What the task asks: Go through the data and retrieve each line that includes the string "computer".

Source data:
※ ※ ※

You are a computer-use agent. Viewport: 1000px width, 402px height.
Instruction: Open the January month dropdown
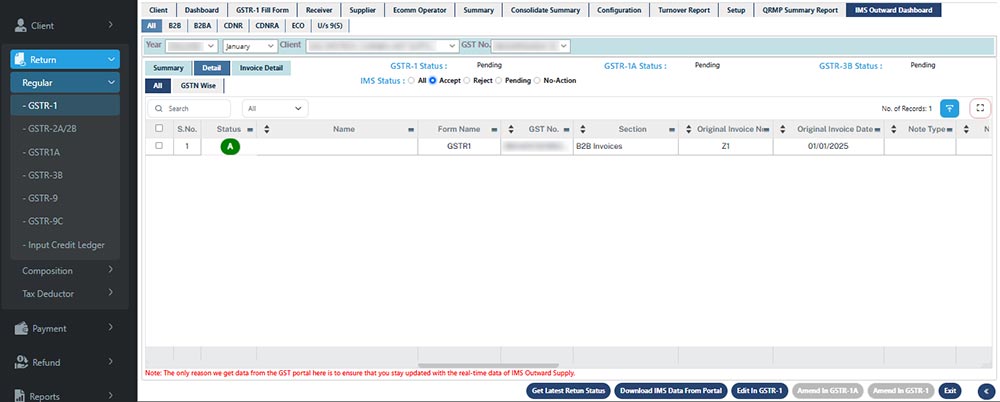pyautogui.click(x=250, y=46)
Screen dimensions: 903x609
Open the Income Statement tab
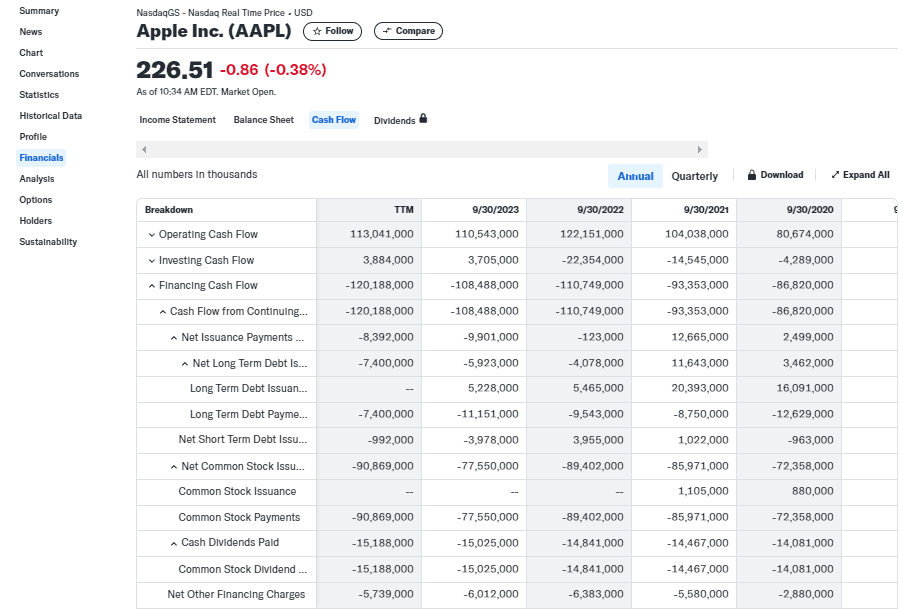(x=177, y=120)
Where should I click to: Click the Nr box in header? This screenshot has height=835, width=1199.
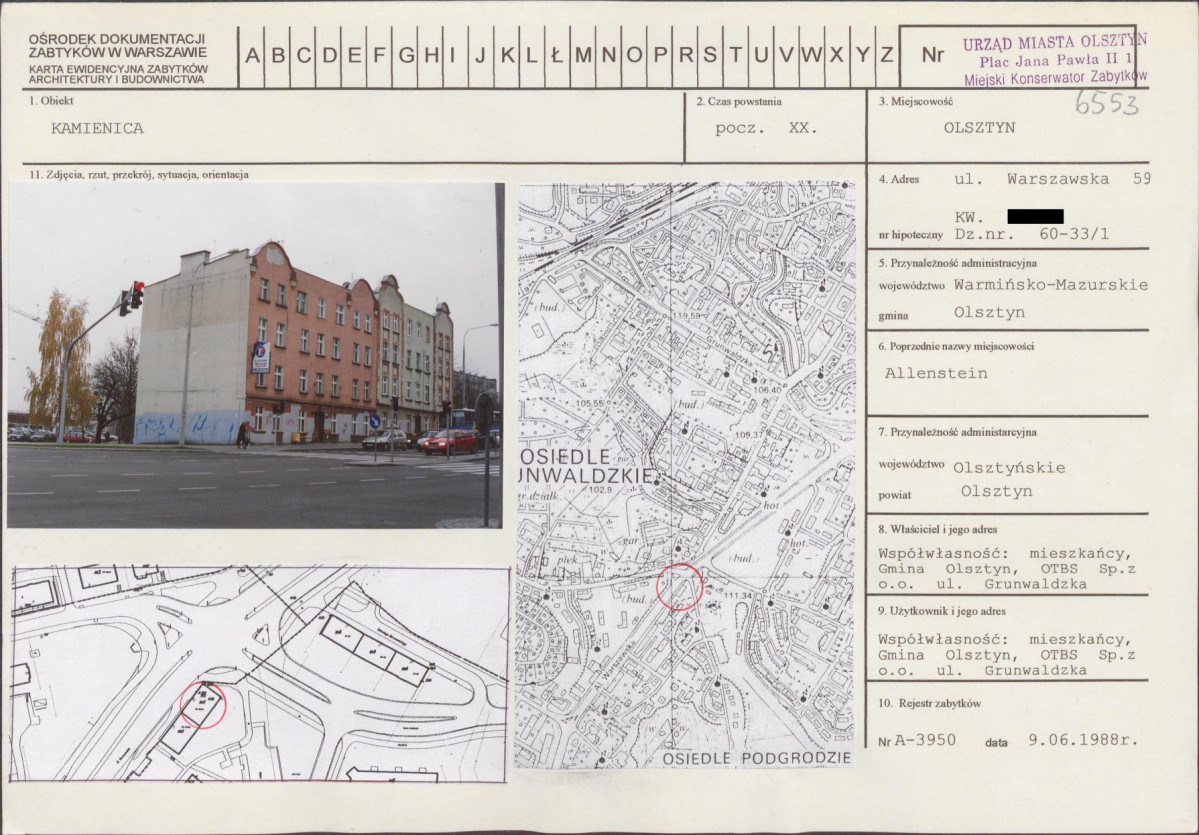[x=932, y=56]
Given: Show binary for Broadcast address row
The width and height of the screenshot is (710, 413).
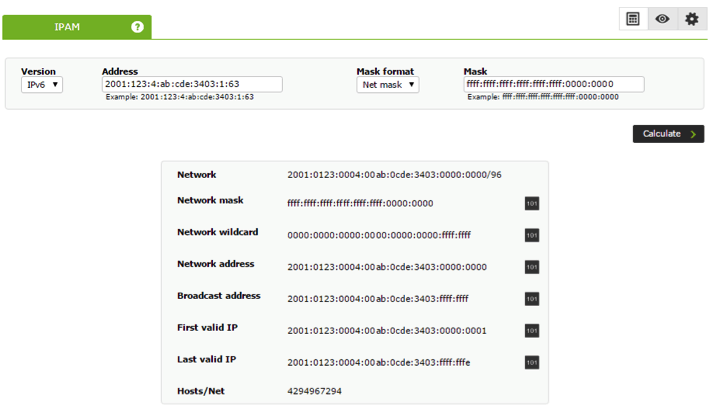Looking at the screenshot, I should tap(532, 298).
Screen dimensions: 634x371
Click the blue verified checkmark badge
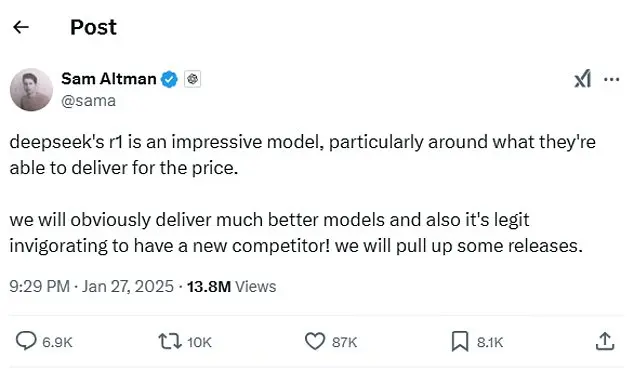[x=169, y=79]
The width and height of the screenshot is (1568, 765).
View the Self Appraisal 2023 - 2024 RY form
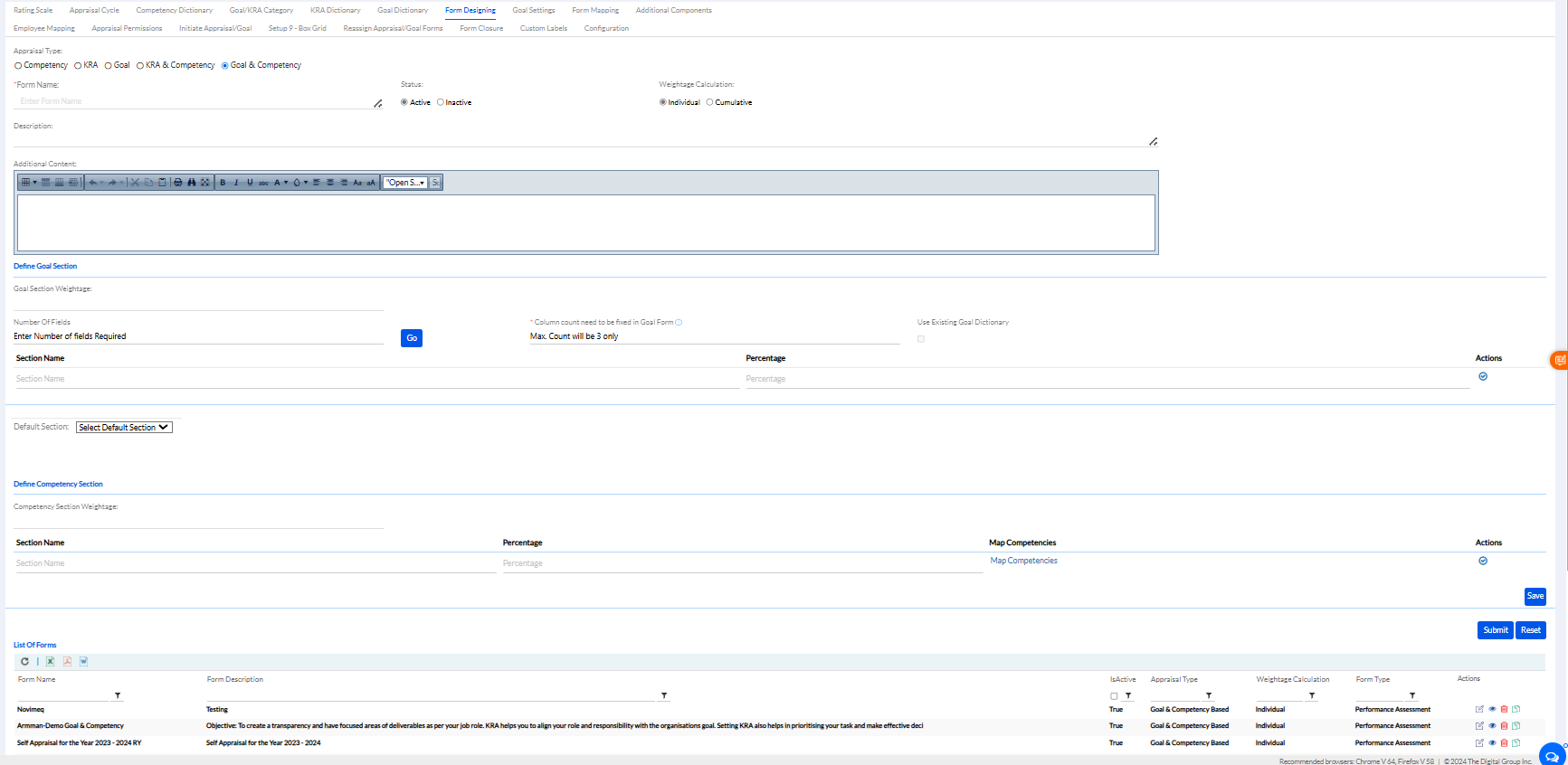coord(1492,743)
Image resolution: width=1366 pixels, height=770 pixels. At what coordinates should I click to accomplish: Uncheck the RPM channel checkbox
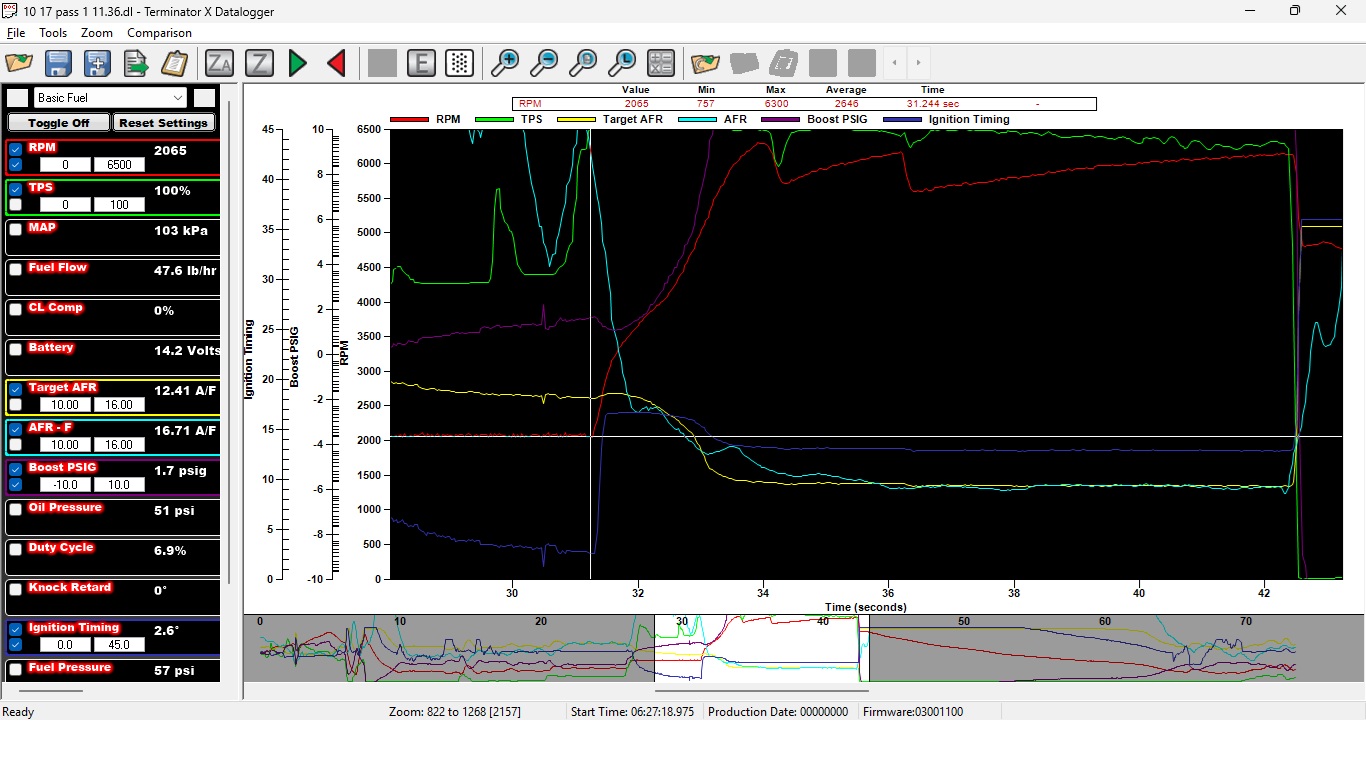click(x=16, y=149)
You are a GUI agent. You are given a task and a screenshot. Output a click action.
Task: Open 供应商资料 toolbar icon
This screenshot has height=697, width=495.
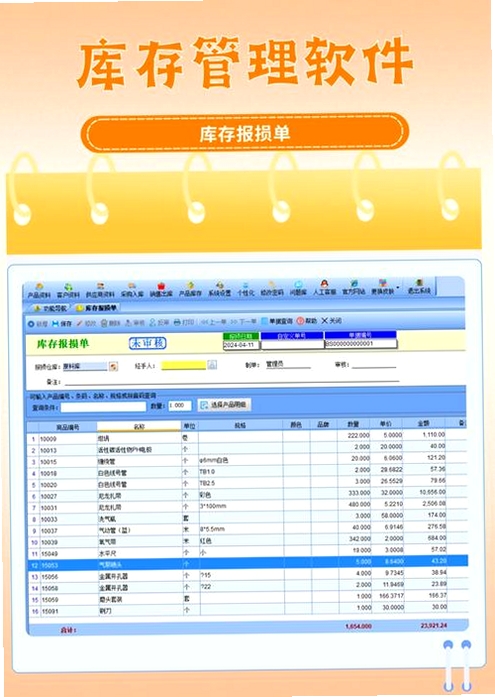tap(100, 290)
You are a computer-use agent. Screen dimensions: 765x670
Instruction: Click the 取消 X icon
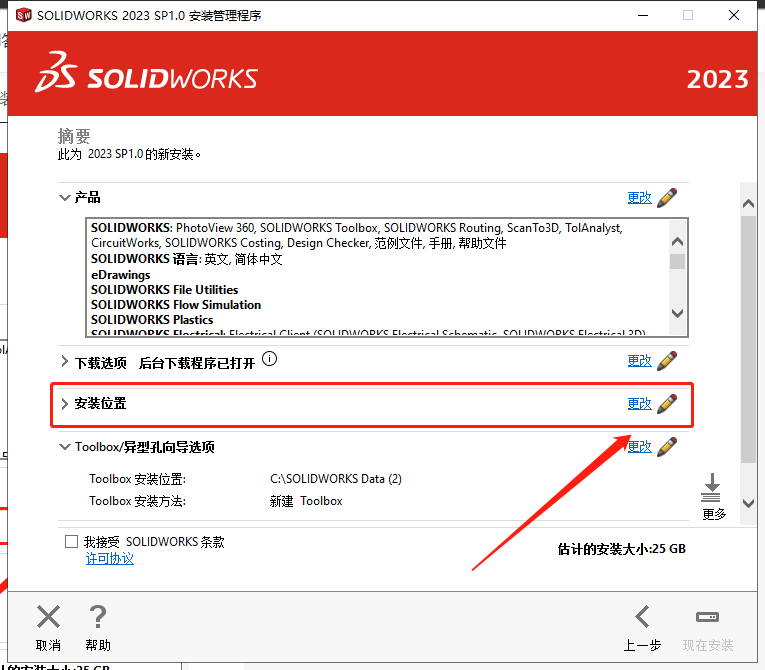pos(48,617)
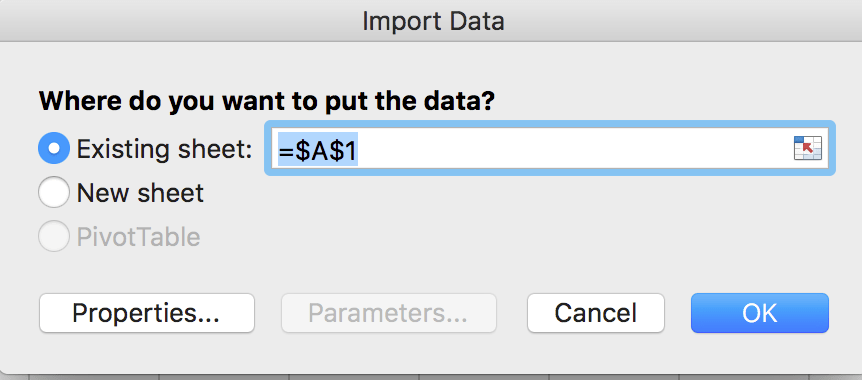Click the cell range selector icon
Screen dimensions: 862x380
tap(808, 148)
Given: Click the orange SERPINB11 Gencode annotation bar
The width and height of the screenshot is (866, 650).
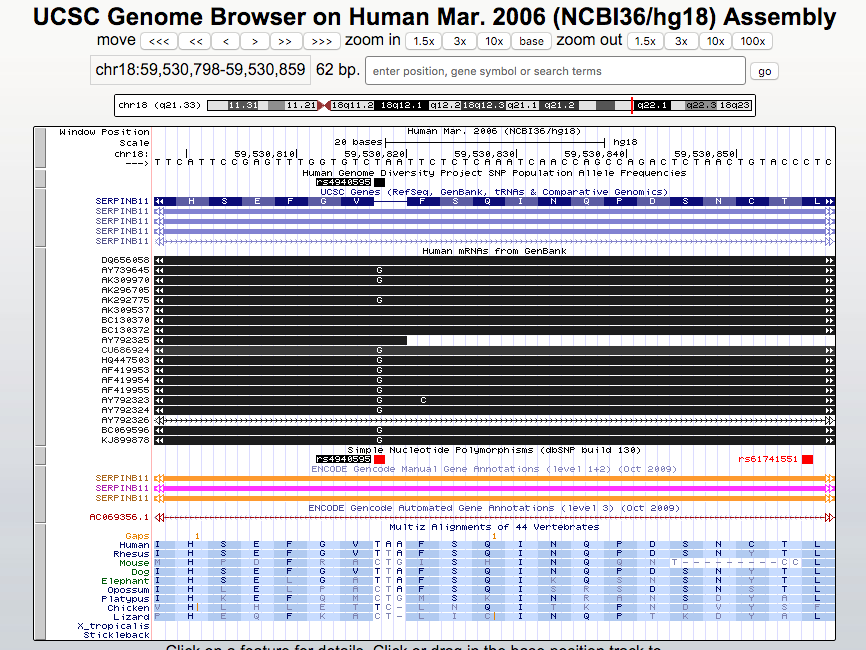Looking at the screenshot, I should point(493,478).
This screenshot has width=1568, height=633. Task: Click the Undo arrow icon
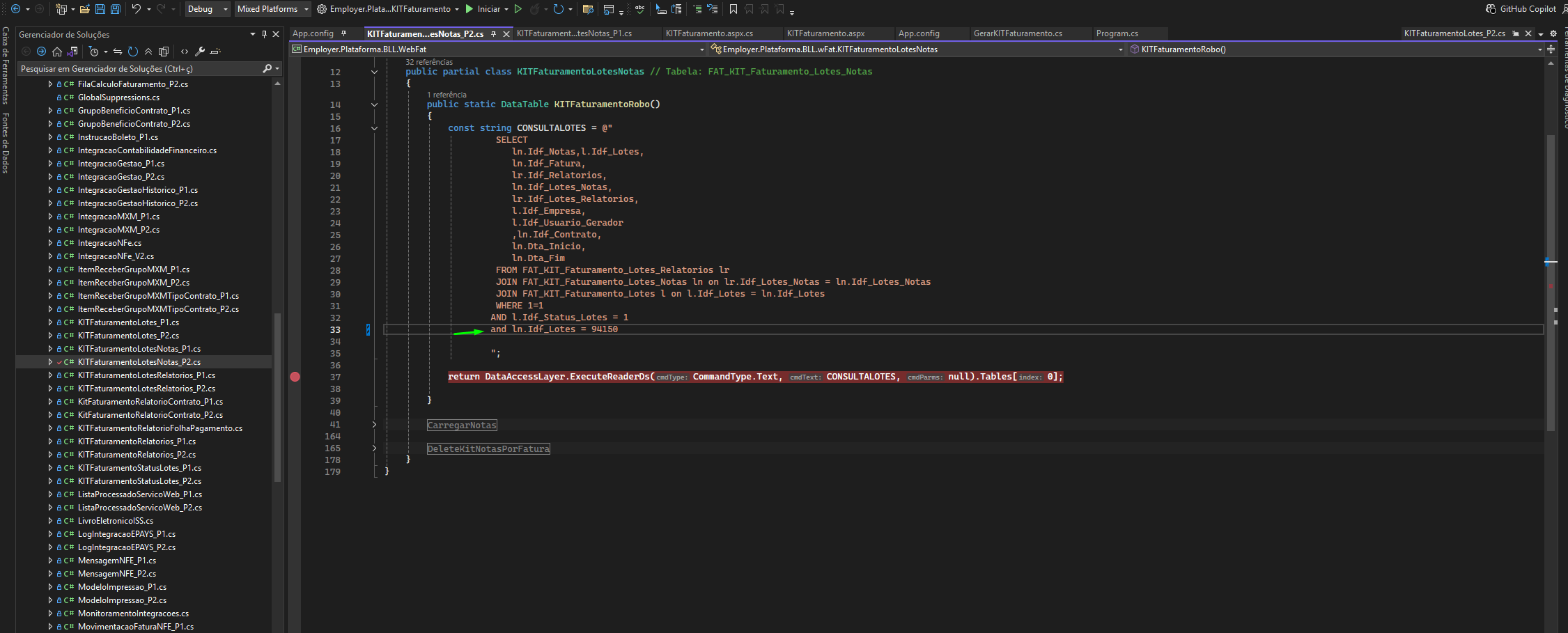137,9
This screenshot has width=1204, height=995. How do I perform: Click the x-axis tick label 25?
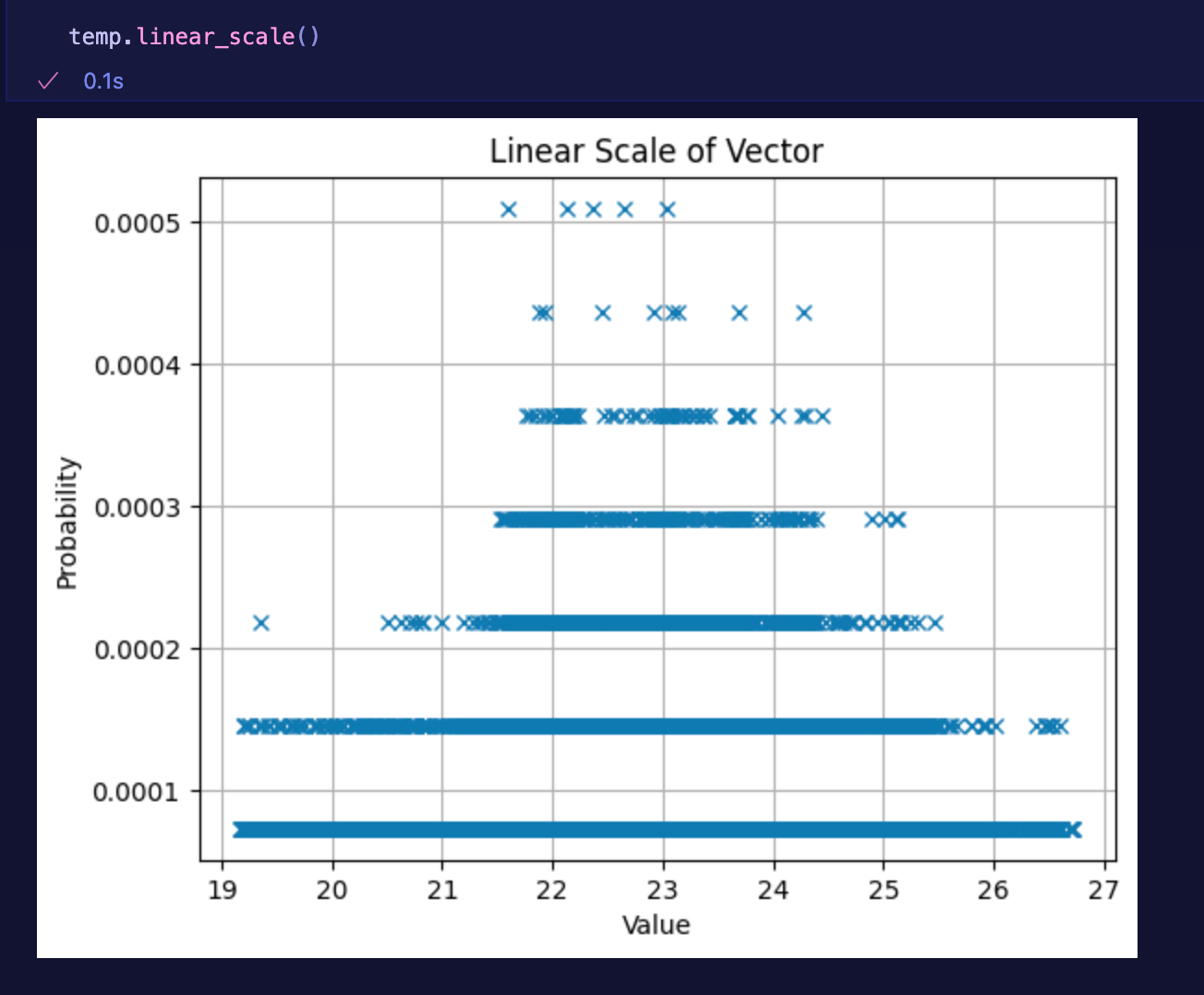tap(884, 890)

※ ※ ※

Answer to the exercise:
You are a computer-use agent. Viewport: 1000px width, 402px height.
You are a computer-use agent. Screen dimensions: 765x670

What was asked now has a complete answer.